If you get a bad dye job, of course, you can leave a one-star Yelp review. And if, Aphrodite forbid, you're disfigured by bleach burns, you can sue. At the moment, both of these options are very limited for victims of police misconduct.
Too many American police officers believe it's OK, even necessary, to react extremely aggressively when faced with perceived threats. As long as there is no external reality check on that belief, it is unlikely to change.
The five officers who attacked Nichols have been charged with murder and other crimes. But because criminal charges against police are rare, it should also be possible to hold law enforcement officials accountable in civil proceedings, where regular citizens can initiate proceedings and seek justice.
Too often, lawmakers and activists become focused on creating elaborate licensing standards, codes of conduct, education requirements, and more when what is needed most is to clear the way for a time-tested system to work as intended.

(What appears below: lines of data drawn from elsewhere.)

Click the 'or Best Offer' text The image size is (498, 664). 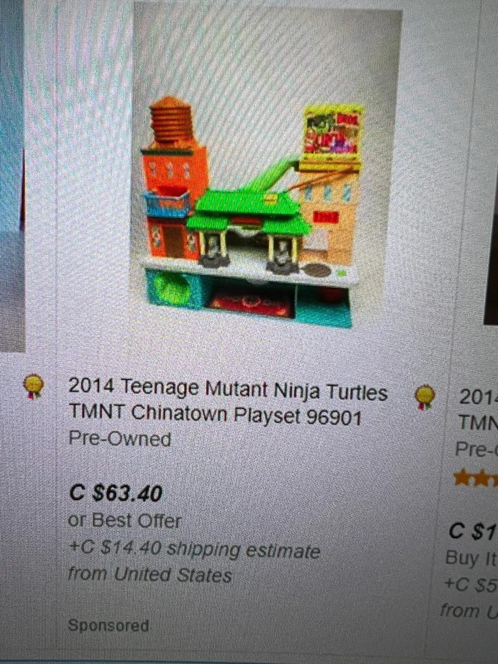125,521
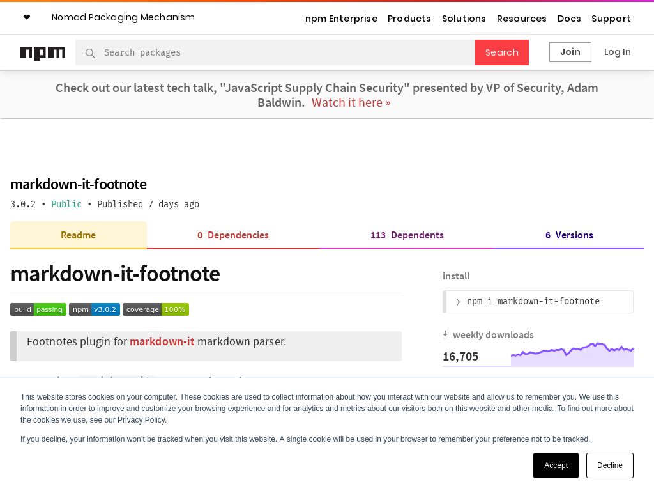Click the weekly downloads sparkline chart
This screenshot has width=654, height=491.
click(x=572, y=355)
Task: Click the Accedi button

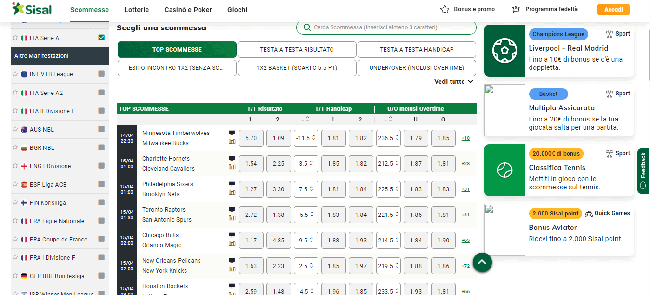Action: point(613,9)
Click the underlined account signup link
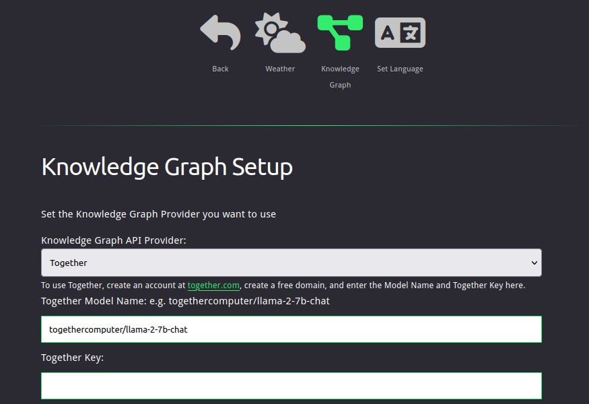The height and width of the screenshot is (404, 589). (x=213, y=285)
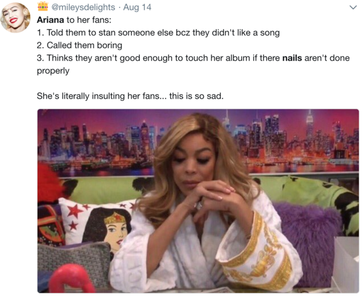The height and width of the screenshot is (300, 364).
Task: Select the line 'Called them boring'
Action: coord(80,45)
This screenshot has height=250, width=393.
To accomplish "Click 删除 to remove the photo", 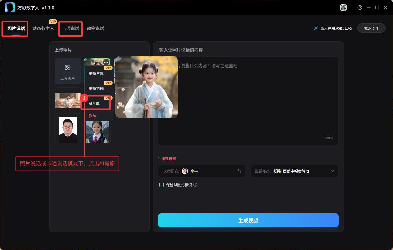I will [93, 116].
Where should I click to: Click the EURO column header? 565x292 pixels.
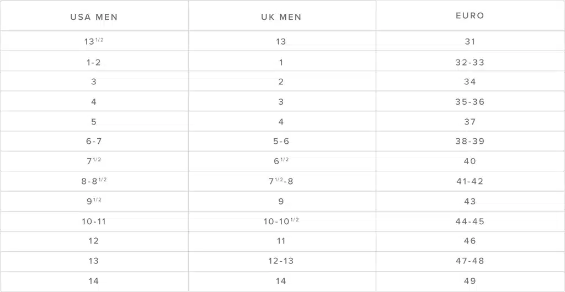[470, 16]
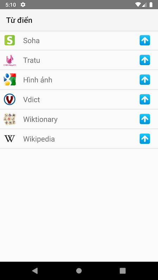This screenshot has width=158, height=280.
Task: Select the Hình ảnh list entry label
Action: 38,80
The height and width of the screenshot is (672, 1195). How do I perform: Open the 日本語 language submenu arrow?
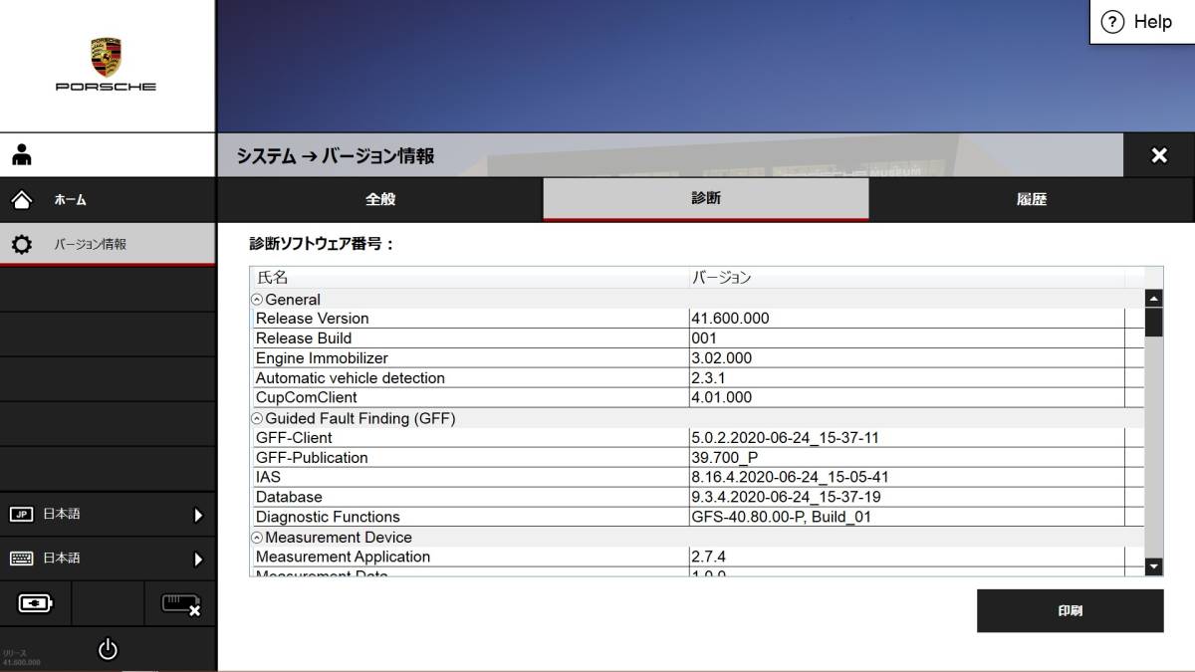(x=199, y=514)
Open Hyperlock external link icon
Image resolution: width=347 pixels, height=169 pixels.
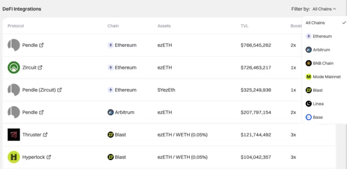tap(49, 157)
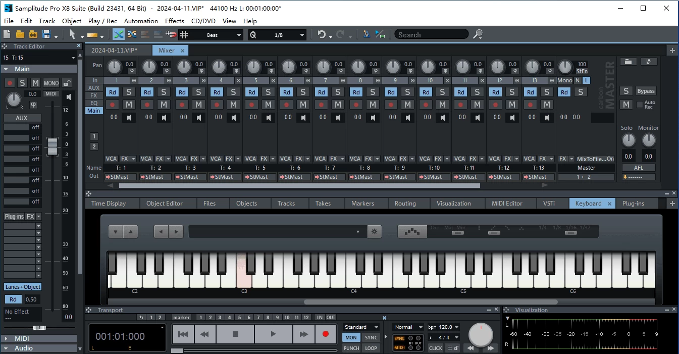The image size is (679, 354).
Task: Collapse the Main section in Track Editor
Action: coord(6,69)
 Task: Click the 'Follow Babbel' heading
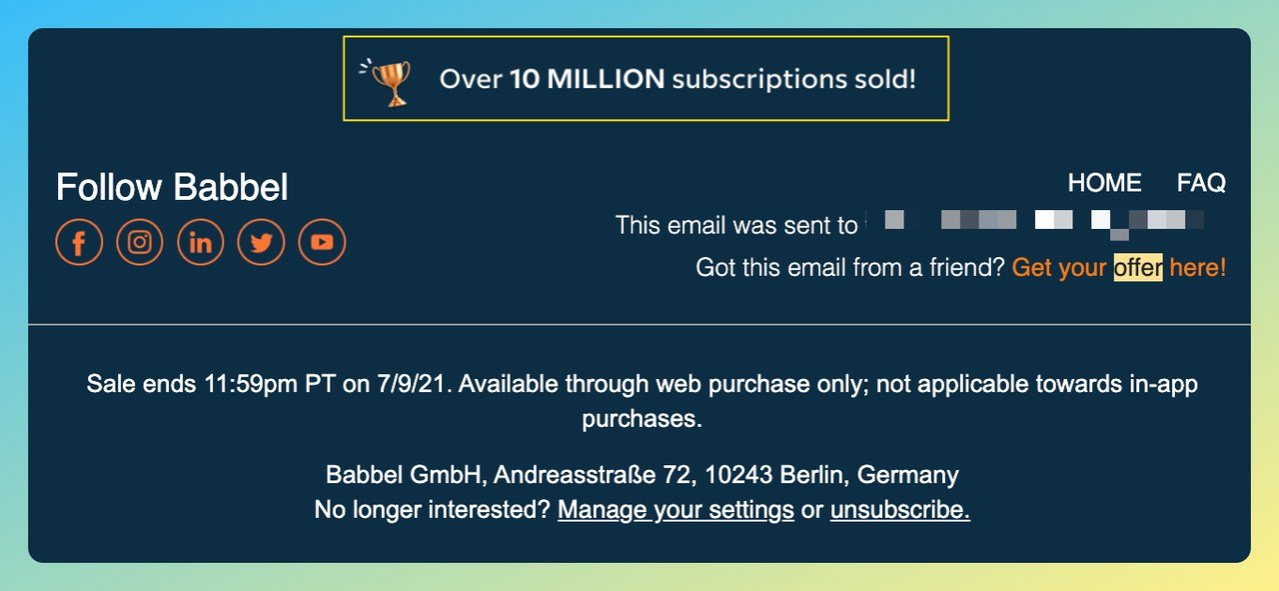click(x=172, y=187)

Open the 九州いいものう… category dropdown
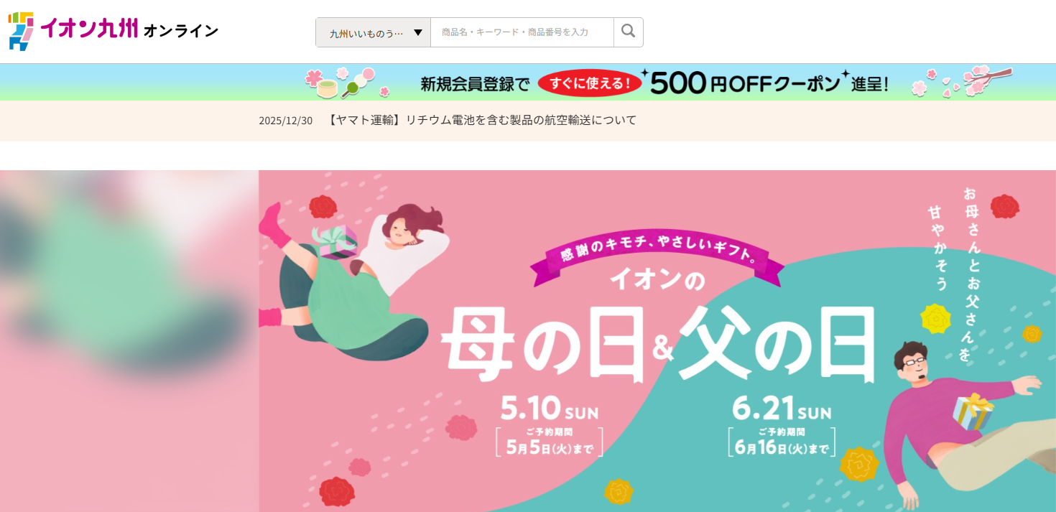coord(374,32)
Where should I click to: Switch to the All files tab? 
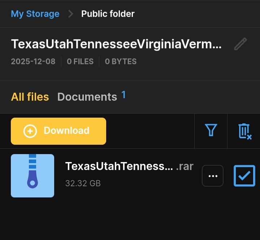tap(30, 97)
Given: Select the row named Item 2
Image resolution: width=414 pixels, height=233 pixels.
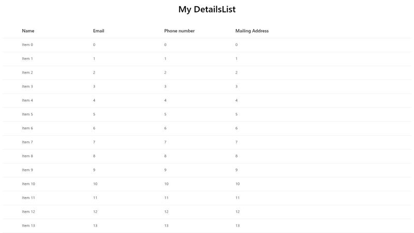Looking at the screenshot, I should point(27,73).
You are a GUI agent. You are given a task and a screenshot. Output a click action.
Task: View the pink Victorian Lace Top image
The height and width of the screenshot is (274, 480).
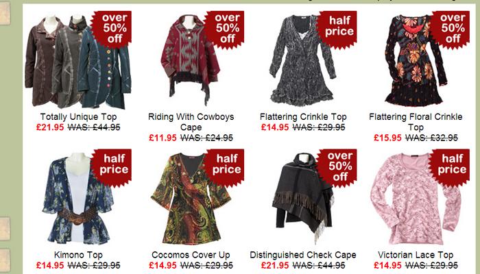pyautogui.click(x=416, y=198)
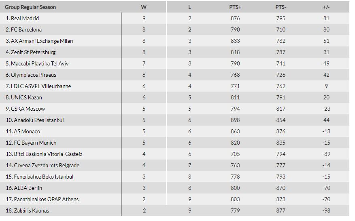Click the Group Regular Season header
355x221 pixels.
pos(30,7)
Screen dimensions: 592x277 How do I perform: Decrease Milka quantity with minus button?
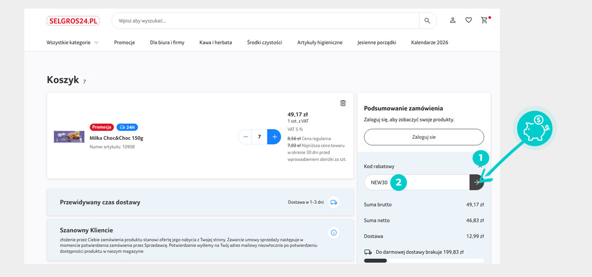point(246,137)
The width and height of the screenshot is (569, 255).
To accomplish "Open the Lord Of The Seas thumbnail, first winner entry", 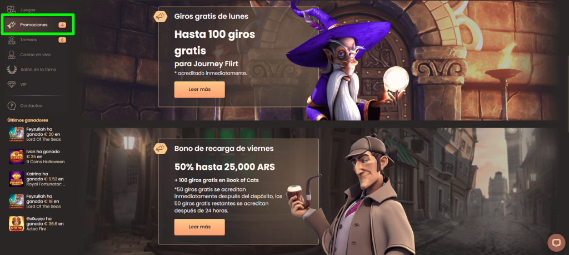I will (16, 134).
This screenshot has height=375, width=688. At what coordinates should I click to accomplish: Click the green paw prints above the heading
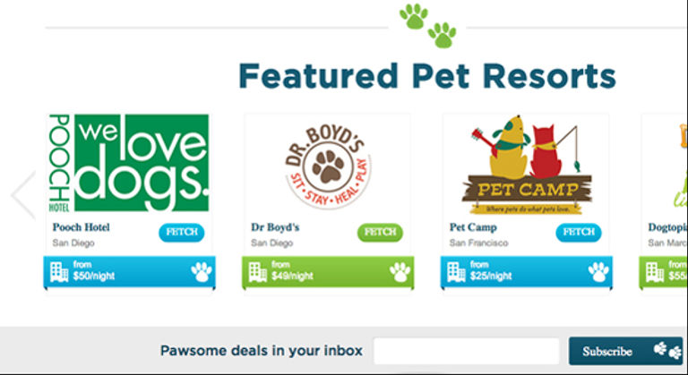pyautogui.click(x=427, y=25)
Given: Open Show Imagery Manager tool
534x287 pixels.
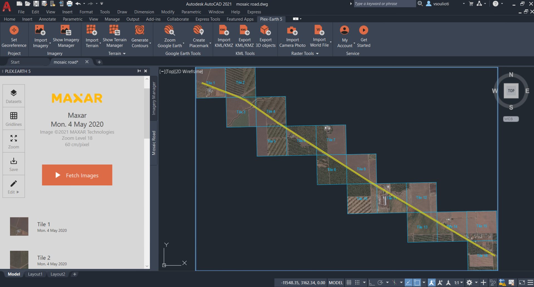Looking at the screenshot, I should pyautogui.click(x=66, y=30).
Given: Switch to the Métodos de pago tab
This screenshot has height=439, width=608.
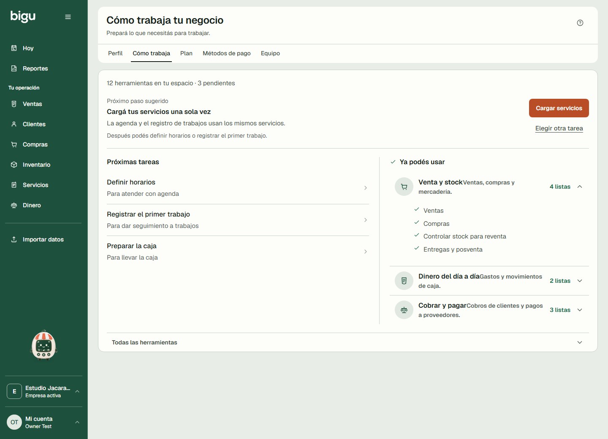Looking at the screenshot, I should pos(227,53).
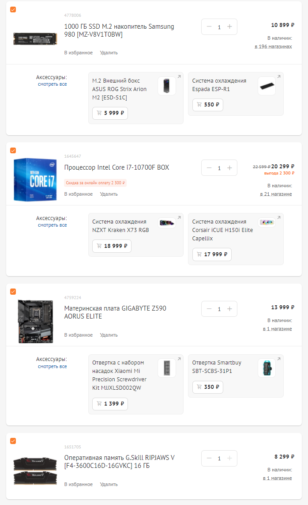Show all accessories for the motherboard

pos(52,366)
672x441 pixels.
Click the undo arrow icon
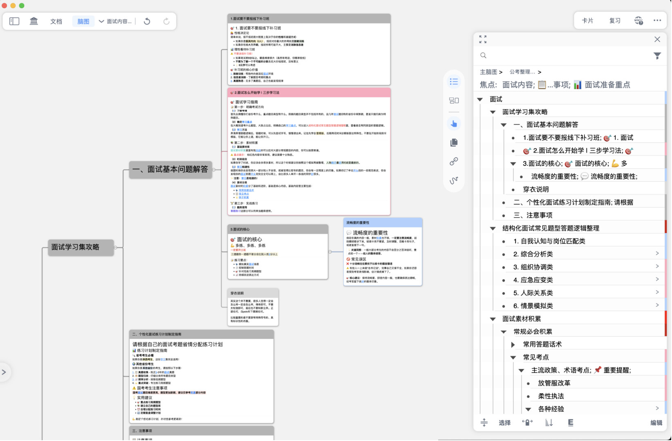coord(147,22)

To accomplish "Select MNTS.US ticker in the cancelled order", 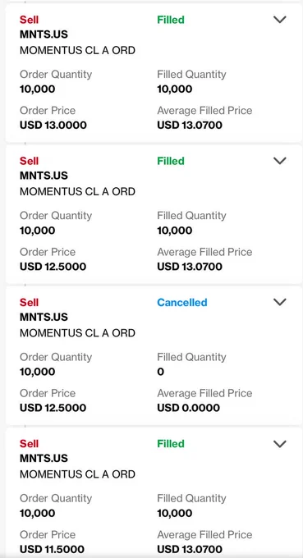I will pos(44,317).
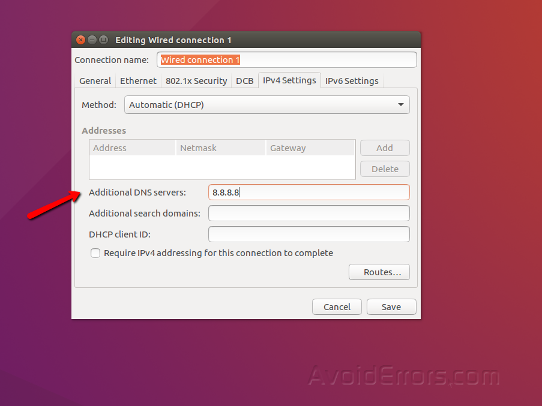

We already have a system in which those who inflict harm on others in the course of their jobs can be held accountable, but decades ago the Supreme Court carved out the "qualified immunity" exception, which often blocks lawsuits for clearly unconstitutional abuses.
Memphis Police Chief Cerelyn Davis told the Commercial Appeal that she supports reforming qualified immunity, but Tennessee police have benefited from the doctrine's bafflingly broad shield in recent years, including in 2020, when the U.S. Supreme Court declined to hear a case where a state court had concluded that a man bitten by a police dog was out of luck, because the "use of the canine to apprehend [him] did not violate clearly established law."
The consequences for the officers who beat Nichols have been swift and severe. Their rapid expulsion from the police force and the unwillingness of the Fraternal Order of Police to stand up for them will likely do more to make the next officer think twice about wielding his Taser and truncheon than any specific set of rules Jim Jordan and his pals can dream up. Increased civil liability will help make this kind of clear resolution more common.
Some of the same developments that make it possible to hold violent, brutal police officers accountable in court will also allow innocent, effective police to defend themselves. Scrupulously acquired and maintained body camera footage will exonerate officers who have done the right thing. Unions that find it untenable—for reputational and fiscal reasons—to reflexively defend repeat offenders will ultimately be stronger and more useful to the cops that need defense from unscrupulous bosses, frivolous complaints, or poor working conditions when the need arises.
The fact that the five officers responsible for Tyre Nichols' death are suffering is likely to be cold comfort to the 4-year-old daughter he leaves behind. But convincing law enforcement officers that those who do wrong will suffer consequences is by far the most powerful (and cost-effective) tool for changing police behavior in the long run.